I say too damn bad. That’s life, and there isn’t anything in life that’s supposed to be fair or easy.
More than an hour passes before Glenn reappears. He pauses briefly to turn back and give the woman a hug and kiss, and then he’s strolling back to his car with a look of pure happiness riding his pudgy face.
With a woman like Brenda at home, why does this guy feel compelled to cheat? It’s disgusting. Breaking trust and marriage vows ignite my fury like nothing else can. It’s the main reason I don’t like Tony and the rest of the Costello men. Cheating is like sneezing to them. But while I don’t like them, I respect them. It’s a matter of survival.
I don’t respect Glenn. Not one bit.
As I follow him back to his place of work, I decide it will be my civic duty to take him out. A real pleasure. The gears in my mind start turning.

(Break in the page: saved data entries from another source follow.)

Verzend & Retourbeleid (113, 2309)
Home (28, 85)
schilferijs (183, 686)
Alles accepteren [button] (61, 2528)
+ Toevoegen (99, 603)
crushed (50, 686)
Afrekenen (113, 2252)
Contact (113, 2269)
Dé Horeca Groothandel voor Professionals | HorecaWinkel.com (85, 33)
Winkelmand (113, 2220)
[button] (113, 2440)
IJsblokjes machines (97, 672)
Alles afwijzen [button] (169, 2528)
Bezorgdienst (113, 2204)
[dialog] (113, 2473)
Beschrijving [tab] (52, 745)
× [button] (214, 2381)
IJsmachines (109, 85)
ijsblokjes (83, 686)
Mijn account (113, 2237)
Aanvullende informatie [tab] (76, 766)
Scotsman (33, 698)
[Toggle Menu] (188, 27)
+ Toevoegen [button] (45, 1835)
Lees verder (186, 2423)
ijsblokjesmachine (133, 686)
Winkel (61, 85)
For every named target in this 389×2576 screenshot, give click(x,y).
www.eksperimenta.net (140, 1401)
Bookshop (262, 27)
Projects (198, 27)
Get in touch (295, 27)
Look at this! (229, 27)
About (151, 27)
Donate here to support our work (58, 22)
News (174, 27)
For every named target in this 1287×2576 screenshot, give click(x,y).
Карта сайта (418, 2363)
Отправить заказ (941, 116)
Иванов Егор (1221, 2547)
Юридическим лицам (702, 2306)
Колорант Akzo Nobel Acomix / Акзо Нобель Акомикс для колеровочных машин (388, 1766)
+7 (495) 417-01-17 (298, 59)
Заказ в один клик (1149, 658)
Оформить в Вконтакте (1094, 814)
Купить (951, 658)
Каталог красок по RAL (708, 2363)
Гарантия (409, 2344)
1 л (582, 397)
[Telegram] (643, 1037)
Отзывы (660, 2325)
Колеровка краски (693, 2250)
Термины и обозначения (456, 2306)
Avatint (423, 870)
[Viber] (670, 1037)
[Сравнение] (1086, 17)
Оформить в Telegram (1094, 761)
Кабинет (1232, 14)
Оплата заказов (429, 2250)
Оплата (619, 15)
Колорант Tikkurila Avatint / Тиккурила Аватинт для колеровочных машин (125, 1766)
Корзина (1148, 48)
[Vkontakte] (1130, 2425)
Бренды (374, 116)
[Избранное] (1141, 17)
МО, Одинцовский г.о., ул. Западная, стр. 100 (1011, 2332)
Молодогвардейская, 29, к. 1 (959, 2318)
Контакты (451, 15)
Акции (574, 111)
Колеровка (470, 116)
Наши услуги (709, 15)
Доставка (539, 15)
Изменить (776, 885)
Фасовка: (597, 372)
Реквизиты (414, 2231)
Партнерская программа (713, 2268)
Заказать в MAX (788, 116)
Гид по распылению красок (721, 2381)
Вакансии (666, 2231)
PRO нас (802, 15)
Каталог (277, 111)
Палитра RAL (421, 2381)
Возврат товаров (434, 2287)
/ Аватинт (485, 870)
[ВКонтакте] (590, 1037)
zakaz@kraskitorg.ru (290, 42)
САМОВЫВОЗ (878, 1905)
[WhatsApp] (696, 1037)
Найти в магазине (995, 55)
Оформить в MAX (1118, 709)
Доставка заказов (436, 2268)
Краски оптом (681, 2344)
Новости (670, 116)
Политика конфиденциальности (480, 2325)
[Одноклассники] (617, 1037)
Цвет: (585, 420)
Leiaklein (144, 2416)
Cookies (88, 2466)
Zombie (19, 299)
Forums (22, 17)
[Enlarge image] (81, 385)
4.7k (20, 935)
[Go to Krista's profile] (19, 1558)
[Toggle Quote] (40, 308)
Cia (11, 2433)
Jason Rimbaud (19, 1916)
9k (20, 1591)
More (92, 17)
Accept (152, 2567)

Maybe I’ll run him down on the sidewalk. A hit-and-run with no witnesses. But that seems too good for old Glenn, and there’s no guarantee he’ll die.
A bullet between the eyes as he’s getting into his car. A missing wallet. Voila! Mugging victim. It’s quicker than I’d like, so I tuck away that option in my back pocket.
It’d be easier if the guy worked construction or something more exciting than stocking shelves. I’ve designed so many deaths by tragic falls from scaffolding, getting crushed by a steel beam that inexplicably became detached from a crane, or my favorite freak accident of an executive who tripped and fell on his fancy Montblanc, straight through the heart.
I take pride in my work. It’s an art form. So what will be the perfect death for our Mr. Overmeyer?
I spend the next two hours considering this, eating another greasy burger and fries that fills me with regret, and then I follow Glenn home, where he stays long enough to eat dinner and then, to my surprise, go for a jog around the neighborhood.
I guess his little excursion this afternoon was enough for one day. When it becomes clear he’s staying in for the night, I head home myself.
The gym is the only thing on my hi
t list tonight, and I kill it, running a solid hour on the treadmill before lifting some weights. I like working out at this hour of the night. The gym is quiet, and if I’m lucky, I get the whole thing to myself. Tonight is one of those nights.
When I’m done with my workout, I wipe down with a towel and hit the sauna. After eating two bad meals, I feel a need to cleanse my body of impurities. It helps that the heat and steam relax exhausted muscles since I’m not much for soaking in a bathtub. In fact, I steer clear of them like I would a person carrying the plague. Bathtubs and I don’t get along, for reasons I won’t expound on, and the lack of one in my apartment was the sole reason I signed the lease.
I don’t need much to make me happy, but a single shower stall is one of them.
I spend a good half-hour in the sauna, letting my body sweat out all of the toxins. At least, that’s what I imagine is happening. I prefer to live a delusional life sometimes, and for me, it works. In reality, I know what I put into my body is what counts.
Once I’m through with all the fussy stuff, I head back upstairs to my apartment. It’s a low-key rental, basic because I don’t have the time nor the inclination to decorate. Sparsely furnished, the place is little more than gray-blue walls, oak cabinetry, and shitty floor-to-ceiling white plastic blinds that cover the wall of windows overlooking downtown.
It’s an expensive apartment, but the single recliner in the living room with a pressed-wood round table beside it, and the queen-sized bed in the master bedroom sure don’t speak to it. I’m rarely ever here, so the place sits empty most of the time. I can’t justify decking it out with things I’ll never get around to using.
When I retire, it’ll be different, but right now, everything is about necessity. And if the unthinkable ever happens and I have to get out of town fast, I have a bug out bag in both the closet and the back seat of my car to cover me.